Politics

Trump Says Lives are at Stake in Renovation Project

CONSTRUCTION ALARM

The president warned of “Death and Destruction caused to our Country” if his beloved ballroom isn’t given the green light.

Donald Trump has recategorized his vanity ballroom project as a key military asset—with a risk of “death and destruction” if his full vision isn’t approved and funded.

Following Tuesday’s revelation that a “drone empire” and sniper station will be housed on the roof of the ballroom, Trump raged on Truth Social Sunday: “The DronePort at the White House Ballroom will be, perhaps, the most sophisticated anywhere in the World!

“It will safeguard our Nation’s Capital, Washington, D.C., long into the future.”

Trump Truth ballroom
According to Trump's Sunday musings, people could die if his militarized ballroom isn't completed. Truth Social/@realDonaldTrump

U.S. District Judge Richard Leon—in conjunction with the National Trust—temporarily ordered aboveground construction of the ballroom to be halted awaiting congressional approval. According to Trump, blood will be on his hands.

“Judge Richard Leon should stop playing games with America’s Security!,” he wrote. “If anything happens, he will be held responsible for the Death and Destruction caused to our Country.”

Trump included yet another rant against a dog-walking woman with “no standing” who supposedly raised the lawsuit against the ballroom, and concluded: “With the advent of highly sophisticated, and powerful, modern day weaponry, we can no longer defend Washington, D.C., with rifles and pistols, alone.”

Trump's frequent talk about the White House ballroom isn't appealing to voters the GOP needs in the November midterms, Karl Rove wrote.
Trump called for the lawsuit against the ballroom to be dismissed as a matter of national security.

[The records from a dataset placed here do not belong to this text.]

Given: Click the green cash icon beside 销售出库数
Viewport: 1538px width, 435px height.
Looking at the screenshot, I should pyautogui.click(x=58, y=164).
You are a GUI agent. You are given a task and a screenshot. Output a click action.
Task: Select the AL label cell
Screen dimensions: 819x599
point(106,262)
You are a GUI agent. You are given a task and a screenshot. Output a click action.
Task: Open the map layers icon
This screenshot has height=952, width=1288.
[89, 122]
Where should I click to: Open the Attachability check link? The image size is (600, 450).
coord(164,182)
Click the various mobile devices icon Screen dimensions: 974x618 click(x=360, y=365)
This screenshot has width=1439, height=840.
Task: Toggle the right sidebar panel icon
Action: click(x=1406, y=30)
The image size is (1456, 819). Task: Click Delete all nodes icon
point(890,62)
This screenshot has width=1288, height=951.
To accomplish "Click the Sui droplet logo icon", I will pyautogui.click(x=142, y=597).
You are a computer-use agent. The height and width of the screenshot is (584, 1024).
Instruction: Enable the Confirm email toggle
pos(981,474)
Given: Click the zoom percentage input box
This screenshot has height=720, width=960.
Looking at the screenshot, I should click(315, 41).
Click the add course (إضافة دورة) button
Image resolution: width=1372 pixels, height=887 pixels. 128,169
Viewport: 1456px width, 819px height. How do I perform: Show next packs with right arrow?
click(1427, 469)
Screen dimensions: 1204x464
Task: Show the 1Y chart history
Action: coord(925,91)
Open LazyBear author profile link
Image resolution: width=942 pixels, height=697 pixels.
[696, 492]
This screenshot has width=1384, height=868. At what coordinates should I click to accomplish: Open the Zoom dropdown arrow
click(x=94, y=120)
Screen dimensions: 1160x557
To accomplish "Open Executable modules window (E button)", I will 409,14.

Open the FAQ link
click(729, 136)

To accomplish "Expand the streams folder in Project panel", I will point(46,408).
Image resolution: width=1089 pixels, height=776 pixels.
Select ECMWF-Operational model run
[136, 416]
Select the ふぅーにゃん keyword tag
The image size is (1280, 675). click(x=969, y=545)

Kevin Lamarque/REUTERS

While the ballroom was initially a $100 million project involving the destruction of the East Wing in order to create an area for visitors to the White House, it has quickly spiraled.

The project has since ballooned into a $400 million undertaking funded by private donors, and was quietly folded into an immigration enforcement bill that would have unlocked up to $1 billion in public funding before the measure was defeated earlier this month.

Trump has now presented the completion of the ballroom as a matter of national security, explaining that it will be drone-proof and will include bunkers, a military hospital, and a research facility.

A member of the media raises her hand for a question as U.S. President Donald Trump talks while holding up renderings of the planned White House ballroom, aboard Air Force One en route to Joint Base Andrews, Maryland, U.S., March 29, 2026.
The president focused on his plans for drones to inhabit the ballroom roof, after MAGA jumped on recent shootings as proof of the ballroom's necessity. Elizabeth Frantz/Reuters

The president and his MAGA cronies have jumped on the WHCA dinner attack and last week’s shooting outside the White House as clear examples that the lawsuit against the ballroom needs to be dropped.

In a Justice Department court filing submitted after the May 2023 shooting, Acting Attorney General Todd Blanche argued that the incident “underscores the critical need for top-level, state-of-the-art security at the White House,” including the proposed ballroom, which he described as “an integrated, unified component of the East Wing Project” that is “vital to national security.”